### TASK TO CARRY OUT
Looking at the records below, say how many lines include "formula", and add nothing else.

[Saved entries]
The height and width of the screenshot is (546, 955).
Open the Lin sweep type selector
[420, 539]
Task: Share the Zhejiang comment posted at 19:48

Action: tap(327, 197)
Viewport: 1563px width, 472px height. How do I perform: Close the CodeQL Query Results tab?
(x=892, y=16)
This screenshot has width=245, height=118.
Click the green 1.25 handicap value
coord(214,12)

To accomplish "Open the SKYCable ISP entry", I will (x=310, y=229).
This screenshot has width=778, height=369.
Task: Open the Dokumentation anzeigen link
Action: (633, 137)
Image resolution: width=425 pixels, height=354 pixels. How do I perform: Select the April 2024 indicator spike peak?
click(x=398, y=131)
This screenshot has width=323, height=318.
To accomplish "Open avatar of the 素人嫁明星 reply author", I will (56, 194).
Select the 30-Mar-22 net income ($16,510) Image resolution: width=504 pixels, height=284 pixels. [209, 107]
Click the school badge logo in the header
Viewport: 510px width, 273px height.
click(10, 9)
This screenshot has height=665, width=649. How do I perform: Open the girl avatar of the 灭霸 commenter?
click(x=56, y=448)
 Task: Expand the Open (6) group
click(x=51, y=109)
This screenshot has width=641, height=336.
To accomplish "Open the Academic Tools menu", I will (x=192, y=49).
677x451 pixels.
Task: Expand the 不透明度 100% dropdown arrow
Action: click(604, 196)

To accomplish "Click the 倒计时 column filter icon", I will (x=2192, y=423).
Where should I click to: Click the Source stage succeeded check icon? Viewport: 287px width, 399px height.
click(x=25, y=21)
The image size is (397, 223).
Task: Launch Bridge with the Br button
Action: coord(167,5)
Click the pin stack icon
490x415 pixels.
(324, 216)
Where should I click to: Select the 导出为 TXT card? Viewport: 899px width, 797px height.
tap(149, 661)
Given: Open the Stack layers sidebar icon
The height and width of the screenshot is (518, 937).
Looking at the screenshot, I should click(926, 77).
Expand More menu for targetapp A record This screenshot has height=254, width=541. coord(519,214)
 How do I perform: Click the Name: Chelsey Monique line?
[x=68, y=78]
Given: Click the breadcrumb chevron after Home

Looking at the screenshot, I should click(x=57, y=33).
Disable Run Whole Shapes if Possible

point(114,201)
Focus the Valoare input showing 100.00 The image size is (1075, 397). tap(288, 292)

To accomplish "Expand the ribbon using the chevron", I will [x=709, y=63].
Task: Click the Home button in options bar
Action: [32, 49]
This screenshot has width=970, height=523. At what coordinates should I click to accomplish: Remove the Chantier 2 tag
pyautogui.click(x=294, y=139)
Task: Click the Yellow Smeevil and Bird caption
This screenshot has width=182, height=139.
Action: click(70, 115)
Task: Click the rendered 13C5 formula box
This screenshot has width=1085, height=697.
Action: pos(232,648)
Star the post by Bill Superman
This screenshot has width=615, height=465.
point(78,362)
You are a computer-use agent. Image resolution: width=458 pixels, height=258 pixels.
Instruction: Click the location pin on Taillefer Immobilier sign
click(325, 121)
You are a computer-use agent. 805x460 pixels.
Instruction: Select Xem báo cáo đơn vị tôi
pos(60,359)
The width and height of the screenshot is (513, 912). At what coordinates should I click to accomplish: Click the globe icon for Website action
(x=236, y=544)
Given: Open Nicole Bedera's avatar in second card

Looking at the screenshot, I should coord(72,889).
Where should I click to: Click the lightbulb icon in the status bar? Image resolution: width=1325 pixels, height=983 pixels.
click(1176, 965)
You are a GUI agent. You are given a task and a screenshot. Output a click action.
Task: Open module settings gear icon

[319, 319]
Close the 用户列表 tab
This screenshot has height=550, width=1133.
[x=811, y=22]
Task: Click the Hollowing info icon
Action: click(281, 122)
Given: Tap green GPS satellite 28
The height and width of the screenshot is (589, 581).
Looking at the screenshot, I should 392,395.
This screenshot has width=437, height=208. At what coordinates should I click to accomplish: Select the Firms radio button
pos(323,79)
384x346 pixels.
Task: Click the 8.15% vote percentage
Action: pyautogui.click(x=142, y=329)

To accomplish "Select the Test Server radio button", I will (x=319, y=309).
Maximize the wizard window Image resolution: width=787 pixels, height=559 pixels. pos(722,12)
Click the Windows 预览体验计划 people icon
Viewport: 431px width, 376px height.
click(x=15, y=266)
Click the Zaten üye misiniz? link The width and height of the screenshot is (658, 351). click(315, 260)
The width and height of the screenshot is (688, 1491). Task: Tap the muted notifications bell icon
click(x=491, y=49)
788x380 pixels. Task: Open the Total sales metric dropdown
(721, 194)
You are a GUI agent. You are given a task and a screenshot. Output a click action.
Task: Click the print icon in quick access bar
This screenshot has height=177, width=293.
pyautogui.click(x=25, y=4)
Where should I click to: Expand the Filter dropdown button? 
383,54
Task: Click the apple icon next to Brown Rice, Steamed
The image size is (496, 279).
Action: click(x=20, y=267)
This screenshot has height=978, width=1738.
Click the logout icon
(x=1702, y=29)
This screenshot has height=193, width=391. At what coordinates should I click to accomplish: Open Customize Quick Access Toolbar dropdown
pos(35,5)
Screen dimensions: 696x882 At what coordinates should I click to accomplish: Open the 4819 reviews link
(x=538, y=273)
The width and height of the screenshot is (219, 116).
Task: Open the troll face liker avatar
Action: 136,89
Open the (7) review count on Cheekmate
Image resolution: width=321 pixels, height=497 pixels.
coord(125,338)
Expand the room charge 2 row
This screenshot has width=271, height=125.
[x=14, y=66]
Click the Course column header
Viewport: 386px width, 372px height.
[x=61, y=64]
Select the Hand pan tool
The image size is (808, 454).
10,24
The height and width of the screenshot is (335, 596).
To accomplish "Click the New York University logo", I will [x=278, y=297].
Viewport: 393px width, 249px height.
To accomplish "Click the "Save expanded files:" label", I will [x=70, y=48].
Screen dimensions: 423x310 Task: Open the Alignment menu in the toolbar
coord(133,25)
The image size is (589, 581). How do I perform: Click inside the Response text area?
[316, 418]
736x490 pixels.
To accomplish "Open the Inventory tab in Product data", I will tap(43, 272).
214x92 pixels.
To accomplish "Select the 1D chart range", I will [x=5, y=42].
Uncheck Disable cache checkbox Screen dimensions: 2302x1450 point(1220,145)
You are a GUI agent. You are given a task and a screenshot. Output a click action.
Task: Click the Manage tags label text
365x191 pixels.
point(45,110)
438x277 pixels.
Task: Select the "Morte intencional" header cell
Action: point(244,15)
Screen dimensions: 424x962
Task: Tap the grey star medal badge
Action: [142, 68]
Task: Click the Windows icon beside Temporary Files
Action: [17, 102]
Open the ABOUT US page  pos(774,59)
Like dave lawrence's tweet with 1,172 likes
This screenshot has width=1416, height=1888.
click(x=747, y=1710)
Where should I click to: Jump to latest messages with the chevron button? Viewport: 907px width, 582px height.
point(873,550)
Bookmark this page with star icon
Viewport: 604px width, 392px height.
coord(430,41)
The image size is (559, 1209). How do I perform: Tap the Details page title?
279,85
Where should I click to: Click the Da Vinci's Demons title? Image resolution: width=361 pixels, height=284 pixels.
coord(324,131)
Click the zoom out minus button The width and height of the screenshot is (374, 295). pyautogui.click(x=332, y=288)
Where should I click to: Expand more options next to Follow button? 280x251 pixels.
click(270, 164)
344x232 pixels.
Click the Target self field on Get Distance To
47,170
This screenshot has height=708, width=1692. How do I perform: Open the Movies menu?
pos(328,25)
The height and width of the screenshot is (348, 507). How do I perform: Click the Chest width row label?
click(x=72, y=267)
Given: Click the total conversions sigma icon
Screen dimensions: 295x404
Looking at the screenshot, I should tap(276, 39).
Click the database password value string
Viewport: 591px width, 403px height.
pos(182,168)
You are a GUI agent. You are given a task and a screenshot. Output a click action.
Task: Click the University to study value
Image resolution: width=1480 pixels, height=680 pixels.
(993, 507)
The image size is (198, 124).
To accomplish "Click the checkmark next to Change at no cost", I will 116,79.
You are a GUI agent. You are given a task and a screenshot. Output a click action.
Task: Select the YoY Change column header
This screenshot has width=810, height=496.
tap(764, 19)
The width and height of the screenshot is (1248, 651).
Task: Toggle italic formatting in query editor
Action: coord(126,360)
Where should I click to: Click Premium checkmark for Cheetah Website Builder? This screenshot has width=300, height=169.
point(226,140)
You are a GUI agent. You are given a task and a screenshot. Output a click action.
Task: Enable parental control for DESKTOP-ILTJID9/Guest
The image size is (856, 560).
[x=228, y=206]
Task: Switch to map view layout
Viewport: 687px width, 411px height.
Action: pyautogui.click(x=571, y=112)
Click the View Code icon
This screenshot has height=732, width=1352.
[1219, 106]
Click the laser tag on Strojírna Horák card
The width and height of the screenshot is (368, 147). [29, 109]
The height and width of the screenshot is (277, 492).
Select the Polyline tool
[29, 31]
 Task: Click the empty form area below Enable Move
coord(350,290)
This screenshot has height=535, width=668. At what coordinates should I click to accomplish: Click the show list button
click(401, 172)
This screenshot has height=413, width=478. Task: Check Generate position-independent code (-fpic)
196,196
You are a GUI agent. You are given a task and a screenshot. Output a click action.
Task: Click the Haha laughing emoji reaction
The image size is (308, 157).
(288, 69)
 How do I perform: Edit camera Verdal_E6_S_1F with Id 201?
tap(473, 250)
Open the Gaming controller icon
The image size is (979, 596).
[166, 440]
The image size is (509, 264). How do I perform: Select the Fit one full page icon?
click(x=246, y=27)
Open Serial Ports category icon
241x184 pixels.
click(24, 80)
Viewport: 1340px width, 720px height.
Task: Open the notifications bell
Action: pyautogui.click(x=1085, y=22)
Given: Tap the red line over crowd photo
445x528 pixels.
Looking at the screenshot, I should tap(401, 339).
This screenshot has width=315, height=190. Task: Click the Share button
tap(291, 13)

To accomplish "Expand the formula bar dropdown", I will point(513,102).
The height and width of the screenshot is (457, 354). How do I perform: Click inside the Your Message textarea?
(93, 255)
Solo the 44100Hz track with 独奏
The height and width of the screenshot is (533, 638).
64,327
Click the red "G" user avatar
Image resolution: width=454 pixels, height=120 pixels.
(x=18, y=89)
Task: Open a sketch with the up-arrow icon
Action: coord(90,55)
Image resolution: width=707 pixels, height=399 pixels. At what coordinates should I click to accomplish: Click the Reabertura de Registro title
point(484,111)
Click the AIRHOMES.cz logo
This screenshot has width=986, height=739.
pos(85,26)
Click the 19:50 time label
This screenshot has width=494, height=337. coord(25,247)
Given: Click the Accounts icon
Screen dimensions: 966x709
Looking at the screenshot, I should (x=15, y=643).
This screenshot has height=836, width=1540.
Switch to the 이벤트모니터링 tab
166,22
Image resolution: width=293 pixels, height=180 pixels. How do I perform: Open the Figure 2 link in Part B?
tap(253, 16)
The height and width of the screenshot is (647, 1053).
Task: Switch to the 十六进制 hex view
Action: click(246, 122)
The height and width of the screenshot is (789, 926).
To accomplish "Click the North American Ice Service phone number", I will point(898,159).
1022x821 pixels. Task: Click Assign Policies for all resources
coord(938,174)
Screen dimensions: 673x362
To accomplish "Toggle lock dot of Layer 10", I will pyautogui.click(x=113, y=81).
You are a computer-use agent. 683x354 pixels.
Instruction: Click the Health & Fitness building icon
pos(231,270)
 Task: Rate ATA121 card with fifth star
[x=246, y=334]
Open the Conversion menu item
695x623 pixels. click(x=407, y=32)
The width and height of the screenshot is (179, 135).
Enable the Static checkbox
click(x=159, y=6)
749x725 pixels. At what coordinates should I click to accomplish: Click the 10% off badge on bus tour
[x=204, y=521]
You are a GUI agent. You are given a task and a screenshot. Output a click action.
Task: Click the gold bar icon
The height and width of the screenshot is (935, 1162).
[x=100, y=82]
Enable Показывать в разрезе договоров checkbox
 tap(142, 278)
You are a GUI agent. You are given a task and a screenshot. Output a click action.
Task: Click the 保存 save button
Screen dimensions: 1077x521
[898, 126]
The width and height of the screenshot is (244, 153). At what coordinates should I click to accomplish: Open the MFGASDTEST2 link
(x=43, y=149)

### EXERCISE RESPONSE
2